Eleonora Ciscato (University of Milan)
Ecological recovery has never been so important and yet so overlooked in environmental law and policy-makers agenda. Effectively, much attention seems to be devoted to avoiding pollution, mitigating and adapting to new ecological scenarios in the Anthropocene. However, it has been debated (Akhtar-Khavari and Richardson, 2019) that such an approach often risks disguising a crucial temporal bias: being too concentrated in addressing nature’s heritage, the true interrelated dimension of the socio-ecological systems connected to the present is overlooked. The restoration activity, on the contrary, is that “process of halting and reversing degradation, resulting in improved ecosystem services and recovered biodiversity” (Society of Ecological Restoration, 2016) which takes on the past, acts in the present so as to see results in the future.
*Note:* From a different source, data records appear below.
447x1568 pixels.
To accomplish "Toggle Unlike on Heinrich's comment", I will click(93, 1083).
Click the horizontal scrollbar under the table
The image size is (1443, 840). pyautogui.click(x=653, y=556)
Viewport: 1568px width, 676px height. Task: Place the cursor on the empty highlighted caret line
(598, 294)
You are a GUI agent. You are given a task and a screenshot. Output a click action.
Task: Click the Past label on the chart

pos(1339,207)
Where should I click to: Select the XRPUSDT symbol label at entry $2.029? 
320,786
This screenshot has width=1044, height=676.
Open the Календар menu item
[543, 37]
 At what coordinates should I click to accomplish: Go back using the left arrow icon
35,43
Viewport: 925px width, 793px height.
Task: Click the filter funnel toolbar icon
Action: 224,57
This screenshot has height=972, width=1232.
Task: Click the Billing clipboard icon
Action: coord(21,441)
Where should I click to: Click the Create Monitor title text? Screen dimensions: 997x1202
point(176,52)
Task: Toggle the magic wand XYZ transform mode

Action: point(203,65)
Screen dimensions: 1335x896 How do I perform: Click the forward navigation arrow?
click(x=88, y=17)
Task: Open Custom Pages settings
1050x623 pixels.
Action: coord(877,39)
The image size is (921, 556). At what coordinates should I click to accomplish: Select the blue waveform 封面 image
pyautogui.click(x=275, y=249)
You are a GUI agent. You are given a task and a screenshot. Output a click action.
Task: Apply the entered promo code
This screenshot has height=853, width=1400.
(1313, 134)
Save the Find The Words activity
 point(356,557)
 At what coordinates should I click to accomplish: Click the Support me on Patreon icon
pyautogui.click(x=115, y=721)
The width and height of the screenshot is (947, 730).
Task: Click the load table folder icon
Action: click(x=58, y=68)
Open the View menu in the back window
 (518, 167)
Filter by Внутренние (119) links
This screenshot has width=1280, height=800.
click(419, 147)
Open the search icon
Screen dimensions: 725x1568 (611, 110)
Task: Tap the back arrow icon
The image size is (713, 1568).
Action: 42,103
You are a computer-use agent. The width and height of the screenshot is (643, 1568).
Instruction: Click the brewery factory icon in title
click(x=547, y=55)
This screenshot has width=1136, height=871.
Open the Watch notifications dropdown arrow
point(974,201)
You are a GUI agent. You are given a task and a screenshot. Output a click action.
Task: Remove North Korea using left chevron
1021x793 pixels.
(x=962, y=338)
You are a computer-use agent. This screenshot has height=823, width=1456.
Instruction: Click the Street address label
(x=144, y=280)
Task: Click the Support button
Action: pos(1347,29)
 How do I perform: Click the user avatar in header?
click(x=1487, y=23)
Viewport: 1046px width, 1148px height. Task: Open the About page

The current paper aims to discuss the most relevant Law and Economics dimensions of restoration activities, in particular: (i) to address its opportunities and limits, (ii) to reconstruct the supranational and national legal framework of restoration law, (iii) to critically discuss the governance framework that could best fit the restoration of large-scale environments such as rivers, (iv) to suggest a reflection on justice, where present generations are called to restore ecosystems not due to an existing link between injury and restitution, but as an act of intergenerational equity.